Problem statement:
Keep the wording of every entry exactly as it is while leaving the pictures out of your copy.

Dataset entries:
◇ ◇ ◇ ◇ ◇
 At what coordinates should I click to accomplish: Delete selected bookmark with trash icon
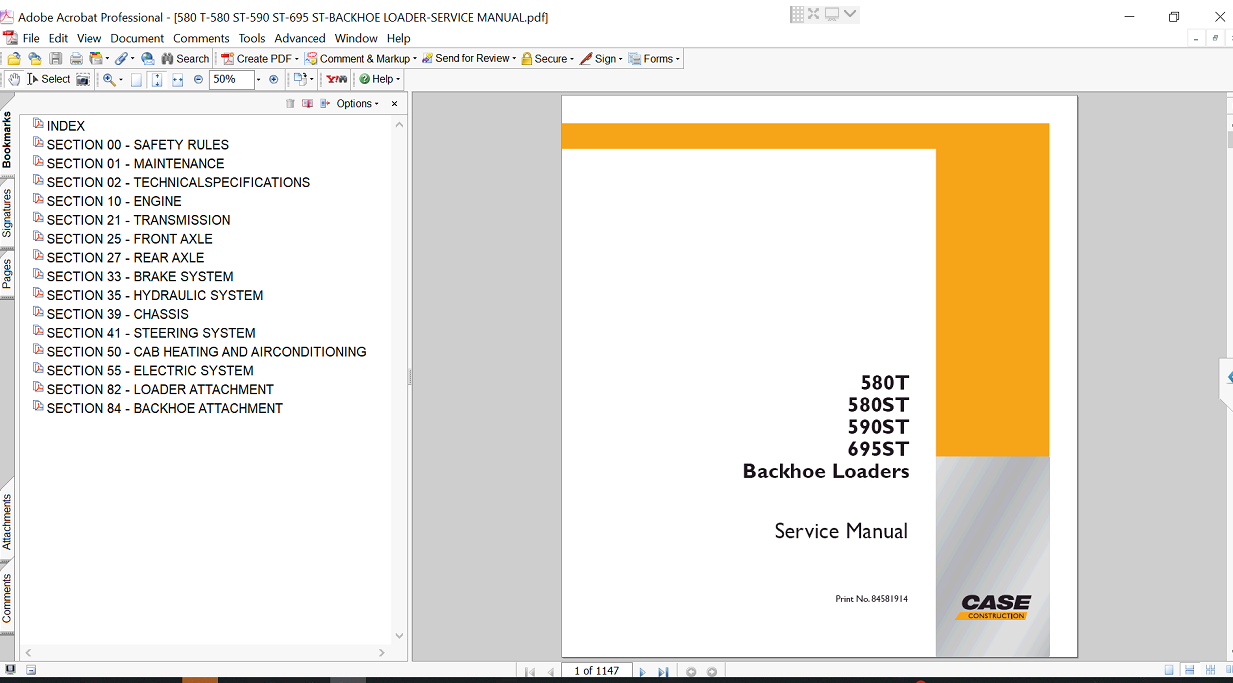click(x=290, y=104)
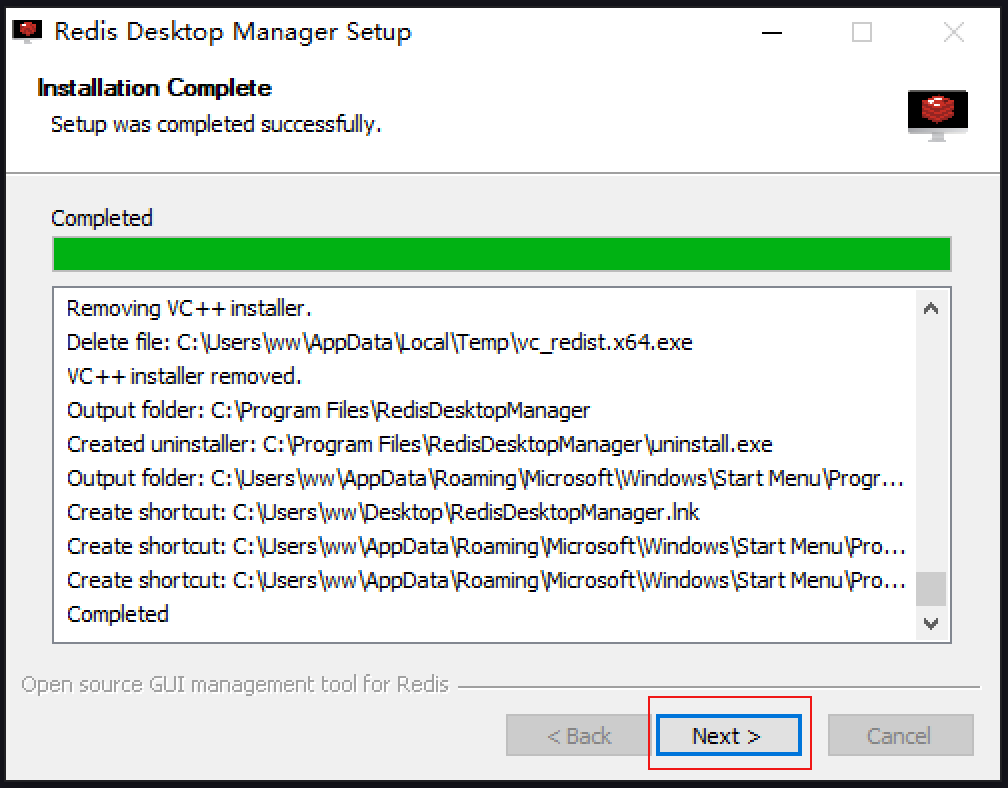The width and height of the screenshot is (1008, 788).
Task: Select the last "Completed" line in the log
Action: coord(118,614)
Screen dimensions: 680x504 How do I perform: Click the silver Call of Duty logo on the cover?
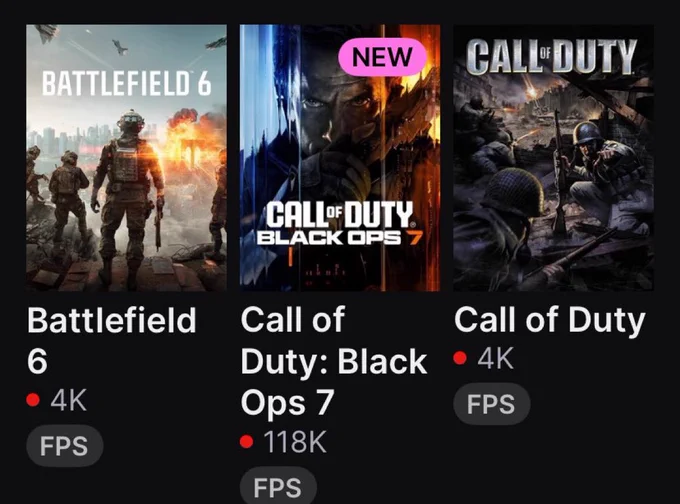coord(552,56)
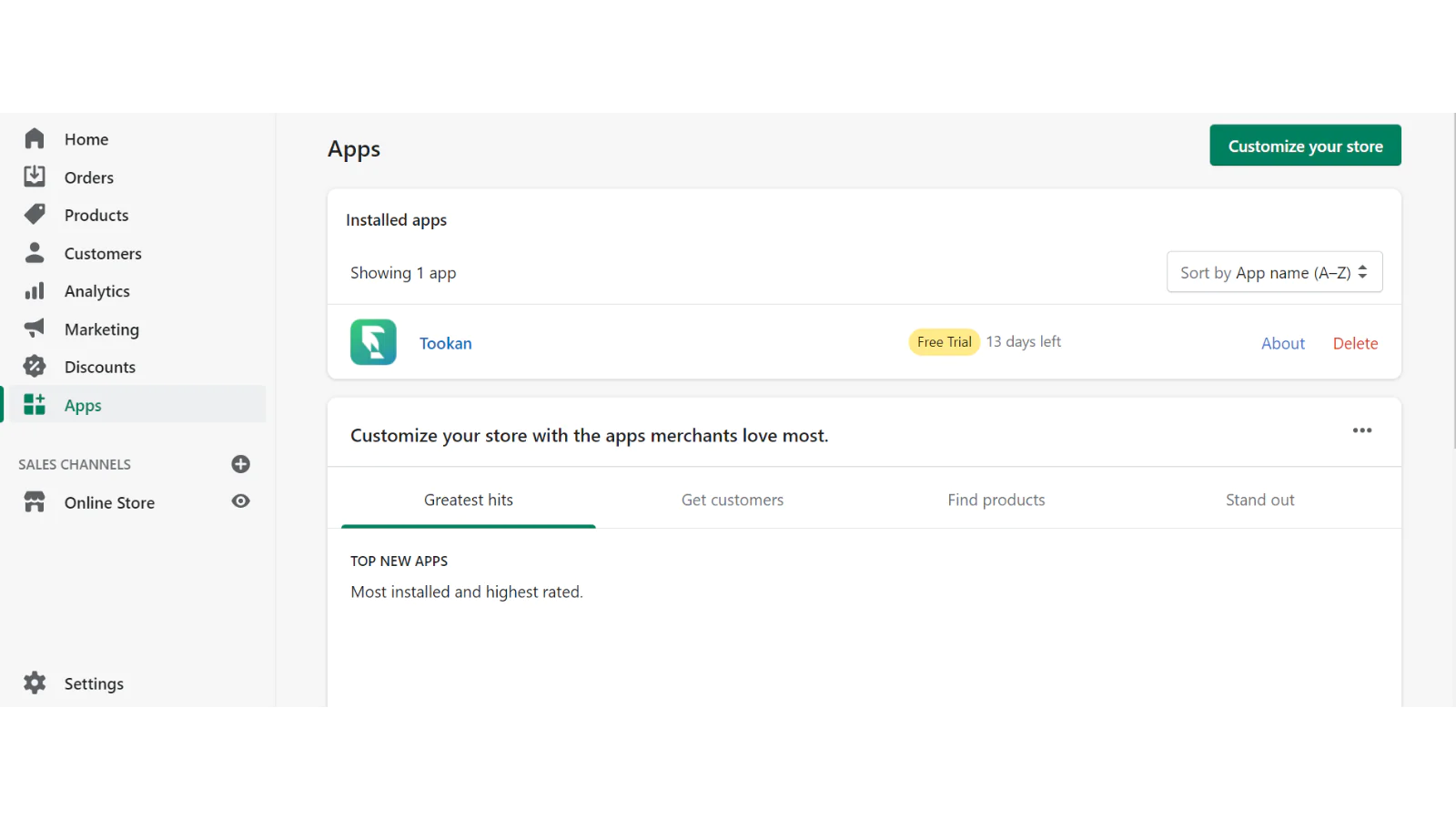The image size is (1456, 819).
Task: Open the Sort by App name dropdown
Action: click(1274, 272)
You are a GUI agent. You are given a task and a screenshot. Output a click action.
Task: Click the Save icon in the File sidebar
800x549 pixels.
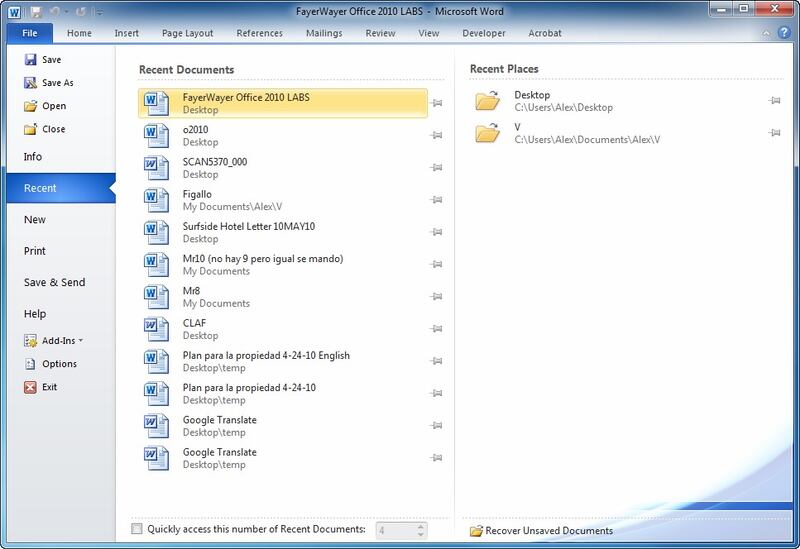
◇ ◇ ◇ ◇ ◇
Response below:
 At what coordinates should I click to accomplish: Delete selected bookmark with trash icon
click(x=290, y=104)
The width and height of the screenshot is (1008, 788).
Task: Select the last "Completed" line in the log
Action: coord(118,614)
Screen dimensions: 680x504 How do I perform: Click the silver Call of Duty logo on the cover?
coord(552,56)
The image size is (1456, 819).
Task: Open the Sort by App name dropdown
Action: click(1274, 272)
You are a GUI agent. You are given a task and a screenshot. Output a click action.
Task: Click the Save icon in the File sidebar
800x549 pixels.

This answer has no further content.